* Exercise instructions:
1. Using the passage on commercial human gene banks, answer these:
(a) Which two efforts are named as examples where development costs were supported by public or foundation grants?
(b) According to the editor's note, on which board does Dr. Merz serve?
(c) In the response, to what kind of collections is Professor Merz's reply said to widen the discussion?
2. Please carry on the passage on commercial human gene banks from its final sentence.

As suggested by the numerous efforts described here, many believe there is money in human genes, but few efforts have succeeded thus far in developing generalized population based research human gene banks. Patents on human genes, while arguably necessary to foster downstream research on therapies, are far removed in technology and time from a profitable product. Thus, the investments have largely proved thus far to be commercially too risky and may only proceed if development costs are supported by public or foundation grants, as seen with both Uman Genomics and the Marshfield Clinic. This does not imply that no commercial entities are or will be successful, but it is too soon to predict whether firms—such as Ardais7—will be around for the long haul.




Editor’s note: Dr. Merz received research support from deCODE Genetics and serves on the Ethics and Security Advisory Board for the Marshfield PMRP. The opinions expressed here are his own.

Footnotes

1 Merz JF. On the intersection of privacy, consent, commerce and genetics research. In:Knoppers BM, ed., Populations and Genetics:Legal Socio-Ethical Perspectives. New York: KluwerLegal Int’l, 2003.

2 http://www.umangenomics.com/.

3 http://www.mfldclin.edu/pmrp/.4

4 http://www.framingham.com/heart/.5

5 http://www.decode.com/.

6 Merz JF, McGee GE, Sankar P. “Iceland Inc.”? on the ethics of commercial population genomics. Soc. Sci. Med. 2004;58:1201–1209.

7 http://www.ardais.com/


It is too soon to know how important a role commercial activity will play in developing even these smaller scale gene banks and in delivering the oft-made promises of beneficial products and technologies.


Response: Professor Merz’s reply usefully widens our discussion of genetic banking to smaller, disease-specific collections. As he argues, these are much more practicable and more likely to bring about results than the much hyped national collections. It is too soon to know how important a role commercial activity will play in developing even these smaller scale gene banks and in delivering the oft-made promises of beneficial products and technologies. His examples suggest that the projects most likely to succeed rest on large scale public investment.

* Data under study:
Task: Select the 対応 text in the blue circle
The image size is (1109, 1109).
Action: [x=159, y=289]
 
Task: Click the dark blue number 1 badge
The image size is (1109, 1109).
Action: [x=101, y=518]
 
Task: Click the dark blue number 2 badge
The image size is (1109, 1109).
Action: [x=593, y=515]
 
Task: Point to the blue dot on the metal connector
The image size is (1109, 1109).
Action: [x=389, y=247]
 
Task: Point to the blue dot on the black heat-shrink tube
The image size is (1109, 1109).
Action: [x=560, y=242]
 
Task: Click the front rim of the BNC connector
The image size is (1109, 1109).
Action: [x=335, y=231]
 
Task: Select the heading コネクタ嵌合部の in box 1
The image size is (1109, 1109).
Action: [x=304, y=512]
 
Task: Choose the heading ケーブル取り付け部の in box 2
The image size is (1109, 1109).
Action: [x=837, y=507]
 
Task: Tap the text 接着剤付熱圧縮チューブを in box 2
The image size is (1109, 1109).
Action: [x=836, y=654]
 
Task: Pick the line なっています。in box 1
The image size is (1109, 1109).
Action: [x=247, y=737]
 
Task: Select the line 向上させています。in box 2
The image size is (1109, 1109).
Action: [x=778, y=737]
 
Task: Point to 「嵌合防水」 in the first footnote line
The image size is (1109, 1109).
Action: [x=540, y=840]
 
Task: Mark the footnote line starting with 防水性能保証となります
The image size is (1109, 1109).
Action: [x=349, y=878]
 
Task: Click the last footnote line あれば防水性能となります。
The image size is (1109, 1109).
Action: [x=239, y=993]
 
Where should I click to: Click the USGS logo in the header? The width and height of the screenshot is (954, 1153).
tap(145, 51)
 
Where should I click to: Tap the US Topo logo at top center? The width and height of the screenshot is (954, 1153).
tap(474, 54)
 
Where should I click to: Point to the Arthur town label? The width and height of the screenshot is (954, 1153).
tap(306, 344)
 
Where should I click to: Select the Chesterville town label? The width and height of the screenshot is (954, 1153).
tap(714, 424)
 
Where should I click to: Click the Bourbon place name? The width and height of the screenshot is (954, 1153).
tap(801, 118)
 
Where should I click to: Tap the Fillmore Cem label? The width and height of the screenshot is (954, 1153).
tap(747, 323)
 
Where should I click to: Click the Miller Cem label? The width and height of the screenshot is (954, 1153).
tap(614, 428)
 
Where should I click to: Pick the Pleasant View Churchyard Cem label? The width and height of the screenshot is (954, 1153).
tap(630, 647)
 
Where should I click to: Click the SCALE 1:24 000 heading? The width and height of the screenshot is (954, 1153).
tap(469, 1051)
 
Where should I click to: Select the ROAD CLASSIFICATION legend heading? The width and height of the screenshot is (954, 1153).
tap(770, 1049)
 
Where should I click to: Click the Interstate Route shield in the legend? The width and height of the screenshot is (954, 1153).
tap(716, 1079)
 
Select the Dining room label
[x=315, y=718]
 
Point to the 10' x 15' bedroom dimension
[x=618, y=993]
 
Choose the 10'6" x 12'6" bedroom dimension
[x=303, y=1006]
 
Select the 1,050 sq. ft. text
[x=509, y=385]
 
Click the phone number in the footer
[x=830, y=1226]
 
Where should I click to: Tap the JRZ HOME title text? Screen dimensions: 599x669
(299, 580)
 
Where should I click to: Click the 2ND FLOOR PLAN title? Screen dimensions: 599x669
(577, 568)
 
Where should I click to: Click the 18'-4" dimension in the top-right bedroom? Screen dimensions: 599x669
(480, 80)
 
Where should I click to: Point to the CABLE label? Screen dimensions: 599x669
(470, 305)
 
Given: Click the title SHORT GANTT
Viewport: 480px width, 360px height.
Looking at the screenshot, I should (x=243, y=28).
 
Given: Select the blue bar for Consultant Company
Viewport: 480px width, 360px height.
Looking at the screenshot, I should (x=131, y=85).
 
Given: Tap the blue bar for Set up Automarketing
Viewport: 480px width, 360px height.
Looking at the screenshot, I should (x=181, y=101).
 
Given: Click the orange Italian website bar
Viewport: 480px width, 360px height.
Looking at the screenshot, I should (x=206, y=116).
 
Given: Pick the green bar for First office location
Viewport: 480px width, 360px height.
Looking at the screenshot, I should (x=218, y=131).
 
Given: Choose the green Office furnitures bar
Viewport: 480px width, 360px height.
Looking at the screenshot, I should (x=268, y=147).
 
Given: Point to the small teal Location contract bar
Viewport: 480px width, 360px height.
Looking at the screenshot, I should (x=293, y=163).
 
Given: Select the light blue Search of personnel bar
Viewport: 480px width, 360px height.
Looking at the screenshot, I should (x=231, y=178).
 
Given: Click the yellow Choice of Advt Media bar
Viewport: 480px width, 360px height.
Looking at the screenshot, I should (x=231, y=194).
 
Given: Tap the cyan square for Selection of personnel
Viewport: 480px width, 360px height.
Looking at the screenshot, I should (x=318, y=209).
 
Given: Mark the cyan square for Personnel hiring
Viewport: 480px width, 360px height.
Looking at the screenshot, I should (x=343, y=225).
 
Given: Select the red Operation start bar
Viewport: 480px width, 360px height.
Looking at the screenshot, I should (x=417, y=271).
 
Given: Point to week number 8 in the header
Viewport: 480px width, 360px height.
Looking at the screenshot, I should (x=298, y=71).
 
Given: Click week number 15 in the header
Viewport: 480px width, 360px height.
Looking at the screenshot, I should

* Answers by item:
1.
(a) Uman Genomics and the Marshfield Clinic.
(b) The Ethics and Security Advisory Board for the Marshfield PMRP.
(c) Smaller, disease-specific collections.

2.
Professor Merz rightly highlights the difficult question of how, and on what terms, such resources should be commercialized. A great deal will hinge on the particular nature and circumstances of the bank. While Merz asks how likely is it that commercial investment will make the research possible, my emphasis was upon how far public and charitable resources ought to be given over to such research.

Ruth Chadwick has recently stressed an interesting disjunction raised by the promised applications of genetics to health.1 A rhetoric of personalized medicine promises drugs tailored to a person’s genetic makeup and dietary and lifestyle advice to enhance the sphere of personal choice. Genetic science heralds, then, a greater individualization of health. At the same time, such technologies can only be developed by large, collective endeavors that rely on extensive support from public bodies.

It is a testament to our sense of health as an individual rather than a social matter, that we are happy to nurse the prospect of individualized benefits, so marginal compared to those that might be gained from addressing, say, the “toxic food environment” facing our children (to take just one example). Of course, these are not exclusive alternatives: We can surely stress the collective as well as the individual aspect. And one important way to do both, I believe, is to continue pressing the question of our priorities for publicly funded research.

Footnotes

1 Chadwick R. Nutrigenomics, individualism and public health. Proc Nutr Soc. 2004; 63:161–166.